■ Exercise
Looking through the records that follow, determine how many lines contain "Educational" and reply with that number alone.

■ Exercise material
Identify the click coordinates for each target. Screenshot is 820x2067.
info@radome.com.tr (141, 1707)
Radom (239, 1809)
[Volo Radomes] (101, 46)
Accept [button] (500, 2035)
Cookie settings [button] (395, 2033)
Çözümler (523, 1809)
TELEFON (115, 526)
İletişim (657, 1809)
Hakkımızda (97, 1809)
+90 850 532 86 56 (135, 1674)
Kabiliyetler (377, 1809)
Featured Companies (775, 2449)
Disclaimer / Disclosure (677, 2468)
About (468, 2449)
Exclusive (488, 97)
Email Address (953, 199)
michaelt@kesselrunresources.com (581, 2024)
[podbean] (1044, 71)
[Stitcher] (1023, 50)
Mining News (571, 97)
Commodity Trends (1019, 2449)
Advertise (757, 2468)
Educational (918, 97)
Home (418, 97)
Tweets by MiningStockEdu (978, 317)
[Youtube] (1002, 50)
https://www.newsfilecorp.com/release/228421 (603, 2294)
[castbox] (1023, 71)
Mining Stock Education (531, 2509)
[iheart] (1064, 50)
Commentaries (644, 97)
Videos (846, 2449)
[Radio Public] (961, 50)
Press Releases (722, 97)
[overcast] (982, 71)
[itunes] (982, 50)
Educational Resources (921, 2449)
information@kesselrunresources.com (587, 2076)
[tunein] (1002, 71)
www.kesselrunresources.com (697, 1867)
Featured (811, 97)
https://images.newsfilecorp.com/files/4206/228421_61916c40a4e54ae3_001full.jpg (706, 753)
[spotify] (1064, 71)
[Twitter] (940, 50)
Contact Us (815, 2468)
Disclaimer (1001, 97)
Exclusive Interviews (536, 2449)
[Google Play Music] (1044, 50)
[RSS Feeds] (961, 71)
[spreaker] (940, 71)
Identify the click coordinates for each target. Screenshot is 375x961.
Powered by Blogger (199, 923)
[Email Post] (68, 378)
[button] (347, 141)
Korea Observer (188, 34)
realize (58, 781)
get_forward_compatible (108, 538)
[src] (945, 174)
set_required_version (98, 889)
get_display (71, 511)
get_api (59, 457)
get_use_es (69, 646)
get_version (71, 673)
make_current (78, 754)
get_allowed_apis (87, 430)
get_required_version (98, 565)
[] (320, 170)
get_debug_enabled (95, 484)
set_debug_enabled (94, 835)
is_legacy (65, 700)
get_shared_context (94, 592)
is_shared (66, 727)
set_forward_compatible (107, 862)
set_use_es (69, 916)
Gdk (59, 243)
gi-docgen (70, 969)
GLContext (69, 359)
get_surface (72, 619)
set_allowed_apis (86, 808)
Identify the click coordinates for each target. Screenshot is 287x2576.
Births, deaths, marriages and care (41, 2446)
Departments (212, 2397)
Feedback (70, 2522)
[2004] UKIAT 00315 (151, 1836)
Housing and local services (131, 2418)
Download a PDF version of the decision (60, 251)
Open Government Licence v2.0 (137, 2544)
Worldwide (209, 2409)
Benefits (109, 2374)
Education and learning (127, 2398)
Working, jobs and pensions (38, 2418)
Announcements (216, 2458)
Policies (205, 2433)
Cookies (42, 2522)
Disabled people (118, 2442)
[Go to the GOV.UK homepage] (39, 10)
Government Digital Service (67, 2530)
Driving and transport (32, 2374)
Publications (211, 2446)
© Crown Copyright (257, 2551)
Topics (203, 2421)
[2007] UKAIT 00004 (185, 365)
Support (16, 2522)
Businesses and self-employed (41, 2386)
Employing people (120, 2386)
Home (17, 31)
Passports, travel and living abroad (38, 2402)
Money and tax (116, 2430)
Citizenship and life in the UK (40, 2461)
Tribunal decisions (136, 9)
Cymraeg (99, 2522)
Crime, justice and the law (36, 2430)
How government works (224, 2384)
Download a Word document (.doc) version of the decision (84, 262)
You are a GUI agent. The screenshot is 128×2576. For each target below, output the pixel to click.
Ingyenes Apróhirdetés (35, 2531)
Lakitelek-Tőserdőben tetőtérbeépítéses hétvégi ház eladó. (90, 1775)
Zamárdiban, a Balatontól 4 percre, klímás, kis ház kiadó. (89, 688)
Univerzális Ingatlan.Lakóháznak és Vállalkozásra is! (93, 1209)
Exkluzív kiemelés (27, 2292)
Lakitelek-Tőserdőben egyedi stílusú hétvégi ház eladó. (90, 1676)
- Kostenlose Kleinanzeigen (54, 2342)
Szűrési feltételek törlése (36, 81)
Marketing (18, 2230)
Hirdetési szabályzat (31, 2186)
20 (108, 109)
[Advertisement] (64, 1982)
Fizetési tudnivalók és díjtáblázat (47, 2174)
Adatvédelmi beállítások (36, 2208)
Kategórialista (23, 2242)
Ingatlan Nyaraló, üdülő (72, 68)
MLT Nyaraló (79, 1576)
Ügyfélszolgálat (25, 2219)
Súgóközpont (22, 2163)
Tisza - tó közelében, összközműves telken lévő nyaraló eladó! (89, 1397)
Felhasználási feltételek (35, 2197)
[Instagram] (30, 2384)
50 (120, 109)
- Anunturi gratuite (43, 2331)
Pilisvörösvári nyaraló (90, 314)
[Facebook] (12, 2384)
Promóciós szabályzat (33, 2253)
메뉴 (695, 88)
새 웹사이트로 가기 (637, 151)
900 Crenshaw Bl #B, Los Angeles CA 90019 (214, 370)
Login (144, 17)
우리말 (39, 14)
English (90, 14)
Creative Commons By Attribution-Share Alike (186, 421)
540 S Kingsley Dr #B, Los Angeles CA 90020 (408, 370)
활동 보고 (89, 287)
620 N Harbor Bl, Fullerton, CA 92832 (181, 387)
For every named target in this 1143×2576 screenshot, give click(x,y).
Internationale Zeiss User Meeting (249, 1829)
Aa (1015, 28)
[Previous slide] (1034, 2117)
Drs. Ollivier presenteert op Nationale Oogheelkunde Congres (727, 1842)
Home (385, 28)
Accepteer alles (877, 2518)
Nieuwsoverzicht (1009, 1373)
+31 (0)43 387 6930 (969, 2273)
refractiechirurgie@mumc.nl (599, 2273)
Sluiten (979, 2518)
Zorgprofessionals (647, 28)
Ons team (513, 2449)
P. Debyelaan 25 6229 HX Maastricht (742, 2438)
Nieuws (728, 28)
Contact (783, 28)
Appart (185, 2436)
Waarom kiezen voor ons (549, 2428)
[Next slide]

■ Result
2